The Chal Rang De project isn’t the first in the world to have lost focus in the process. After a similar project with a similar intent of community transformation, artists Haas&Hahn beautifully explained in a TED talk, the plan they followed to paint Rio de Janeiro’s favelas (another word for a slum). They never talked about the social impact because there wasn’t any.

Asalpha Slum

Viewed from the passing Metro train, the beautification of Asalpha looks like a massive, vibrant Piet Mondrian canvas.

Image credit: Getty Images

I did find an exotic example that at least tried. eL Seed, a French artist, created a massive “calligraffiti” mural over buildings in a poverty-stricken part of Cairo for “not beautifying a place by bringing art to it but to open a dialogue.” At the very least, the artist did not ignore the socially visible and vulnerable position of the slums he was working in.

The coloured walls of Siddhivinayak slum are a soothing sight for sore eyes, diverting attention away from the cringeworthy part of the city. That art could have been used to achieve loftier objectives. Art could ask tough but important questions such as “Why does our rural population migrate to cities?”, or “When will the flaws in housing and employment urban policy change?” Secondary objectives of making the slum self-sustainable with tourism would then have a wider, deeper scope.

Siddhivinayak’s makeover is inoffensive, and therein lies the rub. It is pretty but purposeless. Its impact is so insignificant that we will view it, smile, and move on. This is art at its weakest, art that refuses to engage, art that forgets to raise questions. The colourful Asalpha slum, if anything, is a gentle reminder of our disregard. As we breathlessly forward videos of the slum’s transformation, do we  pause to think of its residents? As spectators of the specimen, do we ask for any explanations? An attractive view is what we get in exchange for passivity.  
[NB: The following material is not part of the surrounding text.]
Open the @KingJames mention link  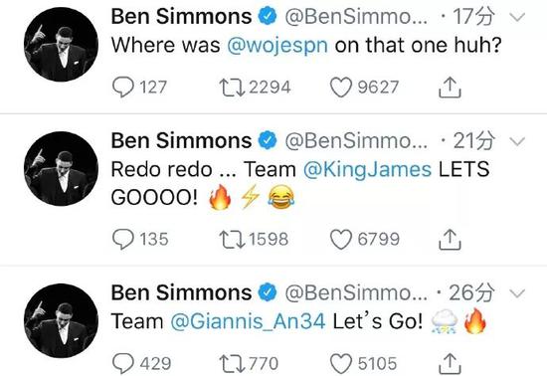[x=367, y=169]
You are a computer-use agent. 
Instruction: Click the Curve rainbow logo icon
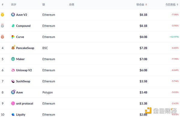pos(13,37)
Of course, it might be unfair to put the burden of these questions on art. The Bollywood Art Project, for instance, only focuses on reviving and preserving bits of a massive industry that has been a part of our cultural identity. But as far as Asalpha is concerned, the large-scale project could have stirred public discussion about urban poverty and investigate the class divide. Instead, what we are left with, is a missed opportunity.